Update: Boehner spokesman Michael Steel emails to say "Boehner made a general statement about who is responsible for the spill, and the federal government oversight was clearly lacking, but he has said repeatedly that BP is responsible for the cost of the cleanup."
So, the Republican principle regarding responsibility for economic/financial disaster seems to be: if lax government oversight contributed to inexcusable and probably criminal corporate behavior that causes massive economic damage, the federal government and tax payers should bail out the corporation and share the costs of damages. You know, just like bailing out Wall Street megabanks after they tanked the economy while captured US regulators slept.

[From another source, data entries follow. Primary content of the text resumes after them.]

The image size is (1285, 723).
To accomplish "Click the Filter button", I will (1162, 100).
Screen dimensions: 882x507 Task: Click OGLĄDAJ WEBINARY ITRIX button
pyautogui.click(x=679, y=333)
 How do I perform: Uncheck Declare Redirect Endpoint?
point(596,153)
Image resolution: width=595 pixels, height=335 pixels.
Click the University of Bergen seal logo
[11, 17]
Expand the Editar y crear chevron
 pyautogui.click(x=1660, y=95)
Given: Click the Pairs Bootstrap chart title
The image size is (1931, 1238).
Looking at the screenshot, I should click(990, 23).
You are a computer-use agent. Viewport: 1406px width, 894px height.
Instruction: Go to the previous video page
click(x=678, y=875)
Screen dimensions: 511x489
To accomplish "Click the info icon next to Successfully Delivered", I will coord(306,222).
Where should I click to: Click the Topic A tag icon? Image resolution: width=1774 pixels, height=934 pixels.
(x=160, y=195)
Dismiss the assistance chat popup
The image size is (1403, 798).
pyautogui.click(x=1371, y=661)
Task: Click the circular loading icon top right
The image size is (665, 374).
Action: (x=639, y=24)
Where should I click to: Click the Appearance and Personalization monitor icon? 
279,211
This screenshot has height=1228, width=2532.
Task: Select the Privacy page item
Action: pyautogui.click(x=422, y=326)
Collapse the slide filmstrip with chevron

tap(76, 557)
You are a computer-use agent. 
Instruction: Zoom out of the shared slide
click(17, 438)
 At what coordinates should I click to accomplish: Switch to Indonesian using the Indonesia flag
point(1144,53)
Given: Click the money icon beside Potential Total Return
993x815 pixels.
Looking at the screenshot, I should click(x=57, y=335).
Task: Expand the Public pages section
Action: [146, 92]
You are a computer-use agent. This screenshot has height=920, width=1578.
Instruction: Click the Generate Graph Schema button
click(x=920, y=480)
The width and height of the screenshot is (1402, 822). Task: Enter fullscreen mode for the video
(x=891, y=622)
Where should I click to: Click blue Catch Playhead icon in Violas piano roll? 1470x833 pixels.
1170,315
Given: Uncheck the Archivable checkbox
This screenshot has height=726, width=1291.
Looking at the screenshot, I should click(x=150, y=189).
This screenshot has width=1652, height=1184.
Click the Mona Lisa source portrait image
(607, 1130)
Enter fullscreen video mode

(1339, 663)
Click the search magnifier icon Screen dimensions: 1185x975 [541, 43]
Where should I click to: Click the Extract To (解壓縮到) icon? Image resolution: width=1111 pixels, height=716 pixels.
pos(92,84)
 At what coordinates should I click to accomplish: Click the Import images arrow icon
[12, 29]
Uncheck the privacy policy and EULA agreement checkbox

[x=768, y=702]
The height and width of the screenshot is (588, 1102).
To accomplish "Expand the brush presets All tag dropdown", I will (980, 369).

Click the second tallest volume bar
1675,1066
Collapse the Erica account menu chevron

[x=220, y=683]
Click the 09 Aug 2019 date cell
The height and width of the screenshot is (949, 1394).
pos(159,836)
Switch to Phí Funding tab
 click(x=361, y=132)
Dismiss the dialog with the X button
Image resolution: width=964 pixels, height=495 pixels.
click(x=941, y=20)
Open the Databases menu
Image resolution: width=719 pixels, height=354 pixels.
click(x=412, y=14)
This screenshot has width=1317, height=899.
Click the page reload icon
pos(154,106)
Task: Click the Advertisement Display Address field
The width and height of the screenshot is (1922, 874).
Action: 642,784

Glad we got that straight.
In the meantime, Britain’s new Conservative government is upset because President Obama is upset — cover your ass — at the negligent company. Because that company’s billions in profits pay the dividends that fund British pensions but won’t be able to do that if the company has to pay for all the damages it caused, or worse, goes belly up like an oil-smothered pelican. So now the Conservative Brits, who just announced serious austerity measures to punish their citizens for crimes British banks committed, are also promising to bail out BP, because . . . well because BP is too big to fail, or something.
And that’s how it all works, see? Serious people.
John Chandley didn’t make this up.
Politically, this is a potential game-changer. There’s ample polling data that reflects public frustration about the disaster in the Gulf, and that’s certainly understandable. But if the cost debate turns partisan — Dems want BP to pick up the tab; Republicans want you to pick up the tab — it can change the politics of the story in a hurry. Does Boehner really want to see Republican candidates explaining this fall why they want their constituents to pay for BP’s disaster? The 30-second ads write themselves.
Update: Wisconsin Republican James Sensenbrenner, on the panel to investigate BP’s role in the disaster, owns 3600 shares of BP, whose value has now fallen $130,000. Someone should ask him what he thinks about Boehner’s bailout proposal.